A "catch-all" style with varied origins, streetwear has gone beyond the trend stage to become a mainstream.
From suburban subcultures to fashionable little ones, this is a style that seduces as much as it questions. Evolutive, he becomes immersed in his environment, making his interpretations almost infinite.
Today, we will look at its evolution ... and get inspired!
Nowadays dubbed by the whole fashion sphere, streetwear has not always been unanimous. As often, fashion adapts to society and the times in which it evolves. Let's look at how ...
Streetwear has its origins in the convergence of several distinct styles. There are reminiscences of the jazz era, references to Californian surfers, skateboarding and, above all, hip-hop culture.
Indeed, the 80s are marked by the appearance of this new musical genre, carried by the youth of the ghettos and "suburbs" of New York. This decade sees a new kind of boys-band flourish, far from the Beatles and their ideal son-in-law style. Among them: Public Enemy, NWA or Run-DMC, who become the standard bearers of an alternative culture.

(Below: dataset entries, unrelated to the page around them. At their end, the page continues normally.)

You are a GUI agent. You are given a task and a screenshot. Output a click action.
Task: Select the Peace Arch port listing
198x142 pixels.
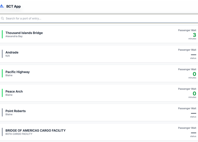(x=14, y=91)
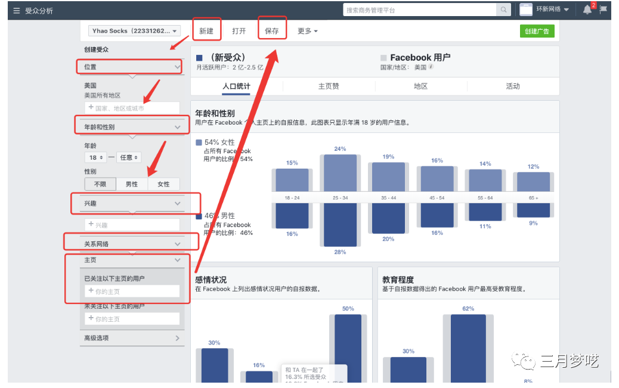Viewport: 619px width, 388px height.
Task: Select 女性 gender option
Action: (163, 184)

In order to assert their identity, they invent a new dress style breaking the codes of a society still puritanical. It is also about adapting the clothing to the movement and the practice of breakdance. They adopt wide trousers and sportswear sets, wear sneakers and XXL t-shirts, wear caps, flashy jewelry and banish the wearing of sweatshirts and hoodies.
At the base, streetwear is thus a form of expression of rather popular subcultures. If the movement was born in the 80s, it becomes institutionalized really from the mid-90s. Music plays a vital role: rap and RnB inspire the younger generations, imposing themselves durably in the artistic landscape.

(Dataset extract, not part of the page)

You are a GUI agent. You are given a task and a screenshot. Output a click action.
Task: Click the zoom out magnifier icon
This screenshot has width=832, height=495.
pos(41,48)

Personalities emerge from disadvantaged minorities, integrating their cultural heritage into their stylistic codes. Becoming references beyond the simple musical universe, they contribute to the creation of a model. Moreover, they have paved the way for a new conception of fashion, mixing street influence and luxury ...
Apart from a few punctual examples, like Marithé + François Girbaud and their baggy, the "fashion" has long remained impervious to streetwear ...
It is now far, the time when Lacoste was trying to stem a new phenomenon: the appropriation of his clothes by young people from French suburbs. Determined to "fight back", the brand will be mired in a struggle to get out of the depreciative image of city rappers.
Yet, for his fall / winter 2018-2019 collection, the models paraded on a music of hip-hop group Wu-Tang Clan, bobs screwed on their heads, dressed in jackets adorned with crocodile and fleece joggings.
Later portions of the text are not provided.